More than 100 dead dolphins found in Amazon amid historic drought

A historic drought and recent 102-degree temperatures in the Amazon could be to blame for unusually high numbers of animal deaths in the region.
More than 100 dead dolphins found in Amazon amid historic drought
Posted at 7:00 PM, Oct 02, 2023

More than 100 dolphins were found dead in the Brazilian Amazon within the past week as water temperatures reached record highs.

Researchers with the Mamirauá Institute for Sustainable Development, which is funded by the Brazilian Ministry of Science, found the dead dolphins in Lake Tefé and believe the Amazon's historic drought and recent triple-digit weather are to blame for the unusually high numbers, CNN reported.

Though the institute told CNN it's too early to determine the exact cause, researchers and activists aren't taking any chances with other dolphins while waiting to find out. 

Now, they're trying to transfer these surviving dolphins to the main body of the Amazon River, which has cooler water, CNN Brasil reported.

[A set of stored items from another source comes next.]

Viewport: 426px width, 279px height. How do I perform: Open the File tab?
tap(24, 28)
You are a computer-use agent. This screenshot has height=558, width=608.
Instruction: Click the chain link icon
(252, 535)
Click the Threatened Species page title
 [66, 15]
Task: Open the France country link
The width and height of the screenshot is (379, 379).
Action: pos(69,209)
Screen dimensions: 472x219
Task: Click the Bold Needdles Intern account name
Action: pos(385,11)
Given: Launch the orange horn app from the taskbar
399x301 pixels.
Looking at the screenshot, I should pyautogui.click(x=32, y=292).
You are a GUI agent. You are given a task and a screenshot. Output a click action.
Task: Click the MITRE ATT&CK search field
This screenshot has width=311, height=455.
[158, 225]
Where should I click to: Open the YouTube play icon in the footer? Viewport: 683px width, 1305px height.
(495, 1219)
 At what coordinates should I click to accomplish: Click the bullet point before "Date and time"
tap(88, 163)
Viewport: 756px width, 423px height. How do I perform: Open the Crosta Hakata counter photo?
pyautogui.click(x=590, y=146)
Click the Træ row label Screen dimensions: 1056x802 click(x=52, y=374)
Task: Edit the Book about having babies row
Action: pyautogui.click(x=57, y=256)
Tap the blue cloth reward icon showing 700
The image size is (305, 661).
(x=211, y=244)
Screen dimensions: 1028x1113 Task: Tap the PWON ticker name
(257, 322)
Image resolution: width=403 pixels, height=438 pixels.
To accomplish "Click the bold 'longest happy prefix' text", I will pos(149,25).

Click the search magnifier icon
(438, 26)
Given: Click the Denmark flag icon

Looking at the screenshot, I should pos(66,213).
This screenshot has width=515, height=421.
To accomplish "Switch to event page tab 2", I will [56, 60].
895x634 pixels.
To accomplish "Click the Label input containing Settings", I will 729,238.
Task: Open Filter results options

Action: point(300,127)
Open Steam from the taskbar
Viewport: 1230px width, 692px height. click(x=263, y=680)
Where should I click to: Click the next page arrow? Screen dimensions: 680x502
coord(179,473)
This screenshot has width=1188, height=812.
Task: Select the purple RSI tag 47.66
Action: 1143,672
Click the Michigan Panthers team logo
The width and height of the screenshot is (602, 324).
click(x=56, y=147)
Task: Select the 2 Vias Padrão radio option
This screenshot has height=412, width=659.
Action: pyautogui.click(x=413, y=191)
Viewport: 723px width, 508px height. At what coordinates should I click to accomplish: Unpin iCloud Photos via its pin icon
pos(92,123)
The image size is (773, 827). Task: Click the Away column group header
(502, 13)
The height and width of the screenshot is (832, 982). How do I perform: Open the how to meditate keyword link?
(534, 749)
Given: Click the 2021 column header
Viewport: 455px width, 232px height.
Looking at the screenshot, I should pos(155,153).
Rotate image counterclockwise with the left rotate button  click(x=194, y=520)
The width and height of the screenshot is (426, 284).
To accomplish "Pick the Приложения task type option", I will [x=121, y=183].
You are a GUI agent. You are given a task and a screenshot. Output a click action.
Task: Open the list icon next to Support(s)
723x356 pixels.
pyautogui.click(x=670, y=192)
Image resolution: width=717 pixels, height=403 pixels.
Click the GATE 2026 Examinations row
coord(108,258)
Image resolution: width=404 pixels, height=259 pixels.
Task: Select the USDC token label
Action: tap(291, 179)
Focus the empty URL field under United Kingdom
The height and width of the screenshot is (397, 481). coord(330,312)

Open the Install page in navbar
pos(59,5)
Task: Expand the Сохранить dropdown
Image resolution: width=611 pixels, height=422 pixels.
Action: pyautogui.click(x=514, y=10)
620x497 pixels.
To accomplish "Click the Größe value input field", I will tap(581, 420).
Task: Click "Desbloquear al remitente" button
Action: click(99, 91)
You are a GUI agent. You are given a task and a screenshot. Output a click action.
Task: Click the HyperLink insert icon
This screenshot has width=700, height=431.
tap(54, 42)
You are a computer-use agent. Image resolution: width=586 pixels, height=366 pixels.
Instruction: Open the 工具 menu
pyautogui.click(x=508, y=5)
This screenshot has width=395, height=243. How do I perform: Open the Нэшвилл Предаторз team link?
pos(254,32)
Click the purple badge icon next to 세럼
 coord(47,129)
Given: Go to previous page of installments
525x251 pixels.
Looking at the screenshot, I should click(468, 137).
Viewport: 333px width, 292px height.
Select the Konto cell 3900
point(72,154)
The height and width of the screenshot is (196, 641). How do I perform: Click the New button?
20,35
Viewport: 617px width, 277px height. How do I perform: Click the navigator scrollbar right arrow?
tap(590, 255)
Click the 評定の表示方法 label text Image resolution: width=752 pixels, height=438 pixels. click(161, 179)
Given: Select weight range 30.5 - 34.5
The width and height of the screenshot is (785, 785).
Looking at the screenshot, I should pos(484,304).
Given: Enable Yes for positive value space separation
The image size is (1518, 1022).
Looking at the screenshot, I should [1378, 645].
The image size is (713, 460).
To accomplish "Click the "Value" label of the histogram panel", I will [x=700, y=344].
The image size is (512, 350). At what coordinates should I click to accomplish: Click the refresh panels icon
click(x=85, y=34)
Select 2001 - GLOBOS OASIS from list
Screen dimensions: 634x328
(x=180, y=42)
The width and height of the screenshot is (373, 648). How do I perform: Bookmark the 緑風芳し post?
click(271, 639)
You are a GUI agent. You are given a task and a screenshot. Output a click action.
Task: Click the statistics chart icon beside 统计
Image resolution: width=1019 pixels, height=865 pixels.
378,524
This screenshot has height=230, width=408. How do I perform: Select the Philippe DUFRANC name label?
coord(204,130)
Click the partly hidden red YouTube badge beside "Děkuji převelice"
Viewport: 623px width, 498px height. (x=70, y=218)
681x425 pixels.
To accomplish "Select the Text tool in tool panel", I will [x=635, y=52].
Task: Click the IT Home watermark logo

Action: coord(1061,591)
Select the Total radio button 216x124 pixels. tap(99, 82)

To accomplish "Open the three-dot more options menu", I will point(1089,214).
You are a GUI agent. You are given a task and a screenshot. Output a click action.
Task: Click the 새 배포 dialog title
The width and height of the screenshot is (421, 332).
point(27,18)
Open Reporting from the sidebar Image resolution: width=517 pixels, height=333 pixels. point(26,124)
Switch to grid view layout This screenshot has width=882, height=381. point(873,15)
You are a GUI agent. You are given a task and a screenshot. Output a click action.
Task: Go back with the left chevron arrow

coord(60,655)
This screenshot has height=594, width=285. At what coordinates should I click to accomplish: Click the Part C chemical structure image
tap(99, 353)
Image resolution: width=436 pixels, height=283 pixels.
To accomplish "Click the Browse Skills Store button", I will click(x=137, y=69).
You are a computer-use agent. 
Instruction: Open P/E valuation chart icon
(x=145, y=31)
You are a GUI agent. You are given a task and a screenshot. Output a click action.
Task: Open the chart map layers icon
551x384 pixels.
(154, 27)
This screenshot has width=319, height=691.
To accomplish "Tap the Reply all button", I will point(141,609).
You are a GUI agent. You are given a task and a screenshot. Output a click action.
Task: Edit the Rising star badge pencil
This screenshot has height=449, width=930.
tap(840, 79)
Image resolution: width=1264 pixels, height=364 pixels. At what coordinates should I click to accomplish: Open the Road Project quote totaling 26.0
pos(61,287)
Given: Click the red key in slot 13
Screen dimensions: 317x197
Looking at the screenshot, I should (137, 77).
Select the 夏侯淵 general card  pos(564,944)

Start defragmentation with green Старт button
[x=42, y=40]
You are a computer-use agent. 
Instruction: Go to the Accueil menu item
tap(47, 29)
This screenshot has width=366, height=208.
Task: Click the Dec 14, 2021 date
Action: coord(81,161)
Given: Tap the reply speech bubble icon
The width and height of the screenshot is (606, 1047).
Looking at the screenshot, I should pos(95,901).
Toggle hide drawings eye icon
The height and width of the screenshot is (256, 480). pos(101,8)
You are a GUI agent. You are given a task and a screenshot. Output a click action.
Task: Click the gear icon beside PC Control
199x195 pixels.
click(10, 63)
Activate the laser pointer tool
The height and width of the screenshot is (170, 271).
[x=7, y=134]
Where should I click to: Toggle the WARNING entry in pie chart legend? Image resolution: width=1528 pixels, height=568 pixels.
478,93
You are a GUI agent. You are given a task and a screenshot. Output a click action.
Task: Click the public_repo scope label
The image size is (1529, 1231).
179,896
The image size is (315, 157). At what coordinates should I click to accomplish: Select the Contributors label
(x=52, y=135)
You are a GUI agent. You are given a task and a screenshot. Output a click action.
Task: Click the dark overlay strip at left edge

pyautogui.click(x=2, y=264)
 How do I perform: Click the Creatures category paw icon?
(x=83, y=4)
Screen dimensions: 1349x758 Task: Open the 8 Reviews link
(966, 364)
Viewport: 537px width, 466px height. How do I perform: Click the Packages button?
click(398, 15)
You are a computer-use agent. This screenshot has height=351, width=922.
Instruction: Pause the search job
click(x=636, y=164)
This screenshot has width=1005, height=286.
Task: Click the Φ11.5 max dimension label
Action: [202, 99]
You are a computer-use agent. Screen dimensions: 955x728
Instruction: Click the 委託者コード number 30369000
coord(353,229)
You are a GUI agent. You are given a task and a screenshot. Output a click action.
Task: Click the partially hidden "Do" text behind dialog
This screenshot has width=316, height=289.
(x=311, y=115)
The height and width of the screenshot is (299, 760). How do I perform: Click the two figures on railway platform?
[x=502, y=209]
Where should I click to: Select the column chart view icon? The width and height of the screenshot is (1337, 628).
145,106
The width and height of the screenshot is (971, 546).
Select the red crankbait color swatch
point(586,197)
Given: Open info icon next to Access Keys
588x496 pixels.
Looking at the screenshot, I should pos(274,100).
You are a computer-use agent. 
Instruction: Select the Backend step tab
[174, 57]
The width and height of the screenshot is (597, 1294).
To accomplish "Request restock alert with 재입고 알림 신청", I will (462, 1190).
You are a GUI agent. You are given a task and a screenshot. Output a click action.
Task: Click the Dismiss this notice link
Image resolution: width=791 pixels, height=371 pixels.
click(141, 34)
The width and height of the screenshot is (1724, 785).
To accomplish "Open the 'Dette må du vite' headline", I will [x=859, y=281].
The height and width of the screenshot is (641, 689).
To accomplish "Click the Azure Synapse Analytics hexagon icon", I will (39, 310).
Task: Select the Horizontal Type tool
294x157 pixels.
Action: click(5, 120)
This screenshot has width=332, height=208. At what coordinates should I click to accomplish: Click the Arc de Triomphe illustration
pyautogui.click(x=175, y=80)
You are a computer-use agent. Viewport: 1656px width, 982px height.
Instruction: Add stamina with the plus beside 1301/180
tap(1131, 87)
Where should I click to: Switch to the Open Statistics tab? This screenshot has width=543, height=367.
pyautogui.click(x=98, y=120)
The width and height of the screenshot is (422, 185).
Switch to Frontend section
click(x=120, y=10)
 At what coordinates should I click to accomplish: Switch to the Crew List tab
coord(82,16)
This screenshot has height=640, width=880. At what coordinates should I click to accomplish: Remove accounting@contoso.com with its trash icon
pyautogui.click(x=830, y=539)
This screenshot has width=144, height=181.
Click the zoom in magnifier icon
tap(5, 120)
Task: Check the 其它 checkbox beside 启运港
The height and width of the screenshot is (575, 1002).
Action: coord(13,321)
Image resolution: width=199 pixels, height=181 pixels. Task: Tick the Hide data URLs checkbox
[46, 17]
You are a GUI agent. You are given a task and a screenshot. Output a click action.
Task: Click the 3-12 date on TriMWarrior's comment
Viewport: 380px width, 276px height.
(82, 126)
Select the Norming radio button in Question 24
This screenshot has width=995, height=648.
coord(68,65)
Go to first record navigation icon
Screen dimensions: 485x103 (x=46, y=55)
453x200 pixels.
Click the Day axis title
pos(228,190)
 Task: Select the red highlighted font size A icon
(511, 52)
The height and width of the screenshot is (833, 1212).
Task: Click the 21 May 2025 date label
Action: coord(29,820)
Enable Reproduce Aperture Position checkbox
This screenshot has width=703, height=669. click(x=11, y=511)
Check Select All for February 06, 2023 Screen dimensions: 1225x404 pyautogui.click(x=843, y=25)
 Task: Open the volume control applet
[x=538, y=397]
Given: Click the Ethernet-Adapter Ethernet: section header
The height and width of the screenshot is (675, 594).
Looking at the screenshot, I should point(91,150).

But the remoteness of the area in which they live, and verifying if toxins or viruses are present where they're being moved will make the operation difficult.

SEE MORE: 1.5 million people have been asked to conserve water in this city

The news adds concern about just how deeply extreme droughts are affecting both the region's animals and humans.

Two weeks ago, the drought prompted Amazonas state to declare a national emergency and launch a $20 million response plan, due to low water levels impacting residents' waterway transportation, fishing ability and economy.

On top of this, thousands of dead fish reportedly appearing in the same lake as the dead dolphins have contaminated the water that still exists, further impacting residents' access to food and water.

Authorities say these conditions will affect around 500,000 people by the end of the year, as the drought is forecast to last for weeks longer due to the El Niño climate pattern. This could bring even more dead dolphins and fish to the surface of the Amazon.